Healing & Recovery Stack — Research Stack Protocol (2026)
⚠️ Research Use Only. This post is educational and does not constitute medical advice. All peptides discussed are sold for research purposes only. See our full disclaimer.
Aggressive tissue repair for acute and chronic injuries
Overview
The healing stack combines the most-researched tissue repair peptides for situations where standard recovery time is inadequate — chronic tendinosis, post-surgical recovery, persistent ligamentous insufficiency, or complex injury patterns.
Peptides in This Stack
BPC-157
Healing & Recovery · High
BPC-157 is one of the most researched healing peptides, studied extensively for tendon, ligament, and gut repair in animal models.
TB-500
Healing & Recovery · High
TB-500 is a synthetic peptide derived from Thymosin Beta-4, studied for its systemic healing and anti-inflammatory properties.
GHK-Cu
Healing & Recovery · Moderate
GHK-Cu is a naturally occurring copper-binding tripeptide studied for skin remodeling, wound healing, and hair follicle research.
ARA-290
Healing & Recovery · Moderate
ARA-290 is an 11-amino-acid peptide derived from erythropoietin, studied for neuropathic pain and tissue repair without affecting red blood cell production.
Stack Rationale
BPC-157 drives local angiogenesis and fibroblast recruitment. TB-500 supports systemic cell migration. GHK-Cu remodels connective tissue and accelerates wound closure through gene expression changes. ARA-290 reduces inflammation and supports tissue repair without affecting bone marrow. Each addresses a different layer of the healing cascade.
Research Protocol
Research protocol example: BPC-157 500 mcg/day subq, TB-500 5 mg subq twice weekly for 2 weeks then weekly, GHK-Cu 1-2 mg subq 3x weekly or topical 0.1% formulation, ARA-290 4 mg/day subq during acute phase. Run 4-6 weeks then taper.
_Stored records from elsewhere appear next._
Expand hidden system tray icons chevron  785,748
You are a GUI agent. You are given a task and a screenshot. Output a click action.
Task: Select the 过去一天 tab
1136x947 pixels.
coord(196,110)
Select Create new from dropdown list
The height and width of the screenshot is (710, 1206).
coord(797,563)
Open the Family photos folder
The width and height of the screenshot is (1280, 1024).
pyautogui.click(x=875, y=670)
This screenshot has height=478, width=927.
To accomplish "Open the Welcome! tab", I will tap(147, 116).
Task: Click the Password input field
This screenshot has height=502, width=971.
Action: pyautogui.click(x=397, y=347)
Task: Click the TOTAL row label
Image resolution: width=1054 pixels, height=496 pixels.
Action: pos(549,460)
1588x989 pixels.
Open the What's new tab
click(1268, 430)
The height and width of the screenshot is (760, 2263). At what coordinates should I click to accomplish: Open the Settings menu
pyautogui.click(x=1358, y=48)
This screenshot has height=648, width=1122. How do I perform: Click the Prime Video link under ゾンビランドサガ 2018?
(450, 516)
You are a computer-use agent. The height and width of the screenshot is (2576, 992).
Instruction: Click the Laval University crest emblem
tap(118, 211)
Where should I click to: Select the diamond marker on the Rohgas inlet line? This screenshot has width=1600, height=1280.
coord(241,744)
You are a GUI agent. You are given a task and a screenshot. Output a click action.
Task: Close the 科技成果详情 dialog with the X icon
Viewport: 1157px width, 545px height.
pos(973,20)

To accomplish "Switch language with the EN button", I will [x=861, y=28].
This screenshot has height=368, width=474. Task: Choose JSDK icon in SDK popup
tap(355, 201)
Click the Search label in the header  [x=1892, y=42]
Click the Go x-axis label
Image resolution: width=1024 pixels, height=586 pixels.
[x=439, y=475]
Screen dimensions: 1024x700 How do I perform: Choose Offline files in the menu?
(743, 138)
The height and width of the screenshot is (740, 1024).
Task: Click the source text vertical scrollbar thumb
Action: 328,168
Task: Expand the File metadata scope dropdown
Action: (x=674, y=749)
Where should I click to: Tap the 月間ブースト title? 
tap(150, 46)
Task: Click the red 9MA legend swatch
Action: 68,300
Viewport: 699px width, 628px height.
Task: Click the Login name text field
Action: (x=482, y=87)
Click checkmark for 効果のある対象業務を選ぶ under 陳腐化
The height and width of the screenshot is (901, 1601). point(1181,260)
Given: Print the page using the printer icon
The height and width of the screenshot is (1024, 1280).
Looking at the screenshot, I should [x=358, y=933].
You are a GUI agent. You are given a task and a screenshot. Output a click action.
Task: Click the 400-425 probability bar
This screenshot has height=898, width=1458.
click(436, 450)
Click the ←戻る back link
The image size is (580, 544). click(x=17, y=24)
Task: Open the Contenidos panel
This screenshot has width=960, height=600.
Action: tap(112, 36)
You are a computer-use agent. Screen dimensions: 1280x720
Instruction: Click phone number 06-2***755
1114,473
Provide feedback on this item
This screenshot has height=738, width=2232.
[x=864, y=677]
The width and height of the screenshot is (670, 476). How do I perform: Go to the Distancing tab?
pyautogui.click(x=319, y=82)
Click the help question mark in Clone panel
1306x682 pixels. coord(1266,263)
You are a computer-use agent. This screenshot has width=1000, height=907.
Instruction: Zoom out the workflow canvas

The above represents protocols reported in research literature and research community use. These are not recommendations for human dosing or self-administration.
Reported Research Outcomes
Research literature suggests accelerated wound closure, faster return of tensile strength in connective tissue, and reduced scar formation. Most evidence comes from animal models; human translation is anecdotal.
Cautions & Considerations
This is an aggressive multi-peptide protocol that should not be used casually. The inflammation-reduction effects may mask injury signals — researchers should avoid returning to high-load training too soon. ARA-290 has limited vendor availability and quality concerns.
Research Use Only — Compliance Notice
The peptides discussed in this stack are sold for research purposes only. None of this content is medical advice or intended to diagnose, treat, cure, or prevent any disease. Statements have not been evaluated by the FDA. Always consult a qualified medical professional before considering any peptide-related protocols.